Paula Broadwell, the former military intelligence officer whose alleged affair with CIA Director David Petraeus culminated in the end of his career, had earlier made some startling, now-revealed claims about the agency’s role in the Sept. 11, 2012, attack on the U.S. diplomatic post in Benghazi.
In an Oct. 26 speech at the University of Denver, she said that Libyan militants had attacked the post to retrieve some fellow fighters who’d been taken prisoner at the nearby CIA annex. She also seems to suggest that Petraeus himself knew about it, implying that he may have been her source. Here’s the relevant passage from the speech, transcribed in full here by Foreign Policy’s Blake Hounshell.
Now, I don’t know if a lot of you heard this, but the CIA annex had actually, um, had taken a couple of Libyan militia members prisoner and they think that the attack on the consulate was an effort to try to get these prisoners back. So that’s still being vetted.
The challenging thing for General Petraeus is that in his new position, he’s not allowed to communicate with the press. So he’s known all of this — they had correspondence with the CIA station chief in, in Libya. Within 24 hours they kind of knew what was happening.
The CIA is flatly denying this. “CIA adamant that Broadwell claims about agency holding prisoners at Benghazi are not true,” The Post’s Greg Miller tweeted. Fox News cites a single anonymous source saying that the CIA annex had prisoners at the time, and “multiple intelligence sources” as saying that the annex had at different times held prisoners. So why did she say it? I can only imagine three possible explanations, all of which should be taken with many grains of salt:
1. Intelligence from faraway conflict areas can be hazy, and the story got honestly confused. Who knows how long or convoluted the chain of information was from Benghazi to Broadwell, whether or not it went through Petraeus, and it’s not hard to imagine a misstatement or mistake getting amplified.
2. She made it up or exaggerated some other piece of information, possibly including the name-dropping implication of Petraeus’s knowledge, either deliberately or mistakenly.

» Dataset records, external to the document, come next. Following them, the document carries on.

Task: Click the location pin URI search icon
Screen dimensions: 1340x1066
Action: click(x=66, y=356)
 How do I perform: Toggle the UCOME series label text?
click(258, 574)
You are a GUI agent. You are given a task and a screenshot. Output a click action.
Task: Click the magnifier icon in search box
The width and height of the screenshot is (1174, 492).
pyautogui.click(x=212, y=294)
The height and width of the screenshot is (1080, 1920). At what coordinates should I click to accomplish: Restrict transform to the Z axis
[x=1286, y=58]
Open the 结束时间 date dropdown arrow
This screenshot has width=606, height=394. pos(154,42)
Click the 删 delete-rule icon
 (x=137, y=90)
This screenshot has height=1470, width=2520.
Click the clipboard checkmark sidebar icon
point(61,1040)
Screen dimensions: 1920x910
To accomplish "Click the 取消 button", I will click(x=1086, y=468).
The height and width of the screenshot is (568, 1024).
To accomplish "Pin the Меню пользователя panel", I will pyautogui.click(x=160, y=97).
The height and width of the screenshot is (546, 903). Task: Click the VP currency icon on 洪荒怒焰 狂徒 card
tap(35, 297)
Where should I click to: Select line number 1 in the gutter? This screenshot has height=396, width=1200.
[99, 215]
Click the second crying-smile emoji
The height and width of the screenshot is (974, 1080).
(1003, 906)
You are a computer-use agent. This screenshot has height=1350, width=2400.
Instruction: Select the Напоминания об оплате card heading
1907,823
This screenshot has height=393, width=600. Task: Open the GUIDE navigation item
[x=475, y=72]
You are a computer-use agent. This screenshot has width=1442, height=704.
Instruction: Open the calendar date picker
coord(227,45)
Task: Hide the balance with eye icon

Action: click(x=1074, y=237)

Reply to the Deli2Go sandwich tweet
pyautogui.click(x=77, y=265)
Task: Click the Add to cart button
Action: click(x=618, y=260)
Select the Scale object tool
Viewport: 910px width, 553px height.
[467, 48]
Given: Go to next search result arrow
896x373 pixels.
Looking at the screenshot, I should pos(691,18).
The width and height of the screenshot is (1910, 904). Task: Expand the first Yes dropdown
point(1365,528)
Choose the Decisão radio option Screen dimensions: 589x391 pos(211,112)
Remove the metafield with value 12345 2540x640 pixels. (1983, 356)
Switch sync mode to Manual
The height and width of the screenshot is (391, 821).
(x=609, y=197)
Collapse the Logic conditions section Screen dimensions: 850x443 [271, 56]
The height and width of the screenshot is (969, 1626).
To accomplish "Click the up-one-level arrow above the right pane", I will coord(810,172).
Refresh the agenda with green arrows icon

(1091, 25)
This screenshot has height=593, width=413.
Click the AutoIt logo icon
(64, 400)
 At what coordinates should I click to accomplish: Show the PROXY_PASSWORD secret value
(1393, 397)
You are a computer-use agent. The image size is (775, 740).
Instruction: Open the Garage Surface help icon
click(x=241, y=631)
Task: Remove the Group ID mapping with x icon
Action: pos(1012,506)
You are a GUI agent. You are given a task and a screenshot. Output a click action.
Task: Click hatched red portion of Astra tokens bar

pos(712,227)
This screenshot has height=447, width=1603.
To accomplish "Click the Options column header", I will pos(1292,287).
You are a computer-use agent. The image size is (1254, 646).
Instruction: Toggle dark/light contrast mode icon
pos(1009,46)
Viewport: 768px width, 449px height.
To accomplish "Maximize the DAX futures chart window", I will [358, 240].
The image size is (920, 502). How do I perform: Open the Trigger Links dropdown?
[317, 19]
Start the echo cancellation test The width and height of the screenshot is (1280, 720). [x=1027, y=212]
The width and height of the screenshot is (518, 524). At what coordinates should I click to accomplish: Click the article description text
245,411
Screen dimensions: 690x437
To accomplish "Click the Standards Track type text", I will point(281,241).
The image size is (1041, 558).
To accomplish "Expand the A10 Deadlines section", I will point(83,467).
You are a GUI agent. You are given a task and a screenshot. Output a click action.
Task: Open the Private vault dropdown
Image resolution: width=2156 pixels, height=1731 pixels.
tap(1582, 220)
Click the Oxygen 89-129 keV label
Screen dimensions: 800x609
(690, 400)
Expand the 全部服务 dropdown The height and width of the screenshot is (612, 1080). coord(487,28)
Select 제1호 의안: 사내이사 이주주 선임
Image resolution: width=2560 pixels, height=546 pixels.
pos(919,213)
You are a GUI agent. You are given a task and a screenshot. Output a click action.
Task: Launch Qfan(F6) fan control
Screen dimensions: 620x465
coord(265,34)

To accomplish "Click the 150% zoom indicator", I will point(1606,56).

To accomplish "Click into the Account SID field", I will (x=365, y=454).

3. The story is true, and she let slip what had otherwise remained a remarkably well-kept secret from the Benghazi incident, which has been characterized by weeks of leaks. If true, it would raise further questions about the CIA’s efforts to maintain necessary levels of security.
I could be missing other possible scenarios, but all of these further raise the concern that, even if Petraeus did not allow classified intelligence to be compromised, his relationship with Broadwell may have heightened that very serious risk.
The full story of Broadwell’s access to Petraeus’s world at the CIA is still not clear, but it appears to have been intimate, perhaps problematically so. The Wall Street Journal now reports that FBI investigators found classified documents on her computer. That Petraeus’s relationship may have jeopardized sensitive intelligence would seem to remain the strongest case for his resignation.